Phoenix to San Diego – Bike Service, Carnet & Regroup

The ride from Phoenix to San Diego is uneventful. With no interest in exploring or taking any time to ride in the lands near my former home, I just rolled the throttle and made my way toward the border.
Arriving in San Diego I got down to business. This planned minor downtime stop would allow me to tweak the bike, my load, my gear and prepare for the journey to the bottom of the world.
I made an appointment with Gary at Brattin Motors, the San Diego BMW dealer. Contacted Avon for a new set of tires, Roger at Adventure Motorcycle Equipment guided me through adjustments on my exhaust system and Rolf at Rok Straps set me up with another set of straps so that loading and unloading the bike would be quicker and cleaner.
If you haven’t heard of RokStraps, check them out. These straps are “permanently” fastened to my bike and have a small degree of flex and extra strong clips that make for fast loading and unloading of the gear strapped to my seat and on top of my Jesse bags. I discovered these straps at BMW Santa Cruz County and had a set for one side of my luggage and not the other. After 12,000 miles and many nights at hotels and campgrounds it was clear I needed to outfit the other side with Rok Straps. No brainer.
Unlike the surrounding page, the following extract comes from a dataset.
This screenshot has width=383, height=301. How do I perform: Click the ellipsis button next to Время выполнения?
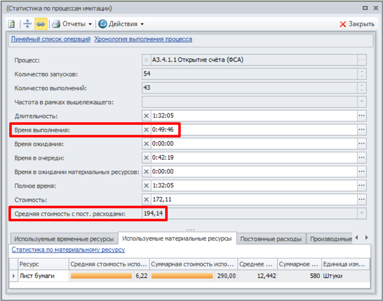point(361,130)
My tool roll which is simply a $5 piece of 3″ PVC about 20 inches long and attached with hose clamps to my engine protection bars. Some of the dirt roads sent my front forks traveling the entire distance allowed. This caused my front tire to skim the center of the tool roll. While I had arranged through Touratech-USA for a set of stiffer fork springs, I never took the time on the road to install them figuring this would reduce the number of times my tire would hit the PVC.
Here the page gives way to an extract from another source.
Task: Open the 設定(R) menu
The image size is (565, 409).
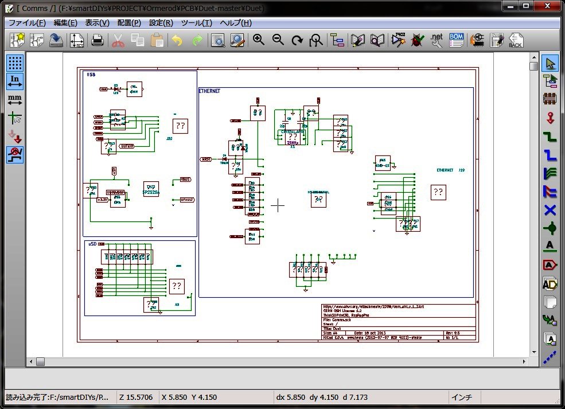Action: click(161, 23)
My top case is a love hate relationship for me. On the road it becomes like that junk drawer in your kitchen. Just catches everything and anything. The original idea of this box was simply to keep my camera gear. This would make for secure and easy access to camera and lenses when the scenery inspired me. But as the stuff accumulated in the box, getting to camera gear became burdensome and a hassle. I had to refine my system so that this wouldn’t happen. So I resolved to keeping spare gloves, my AEROstich bike cover and my camera stuff. Let’s see how long I can hold this.
While I waited for supplies and reinforcements I focused on my maps and guidebooks, and handled the final paperwork and details necessary for my Carnet de Passage. and staying with Angie in Carlsbad, I took advantage of wireless internet, telephones and a warm bed.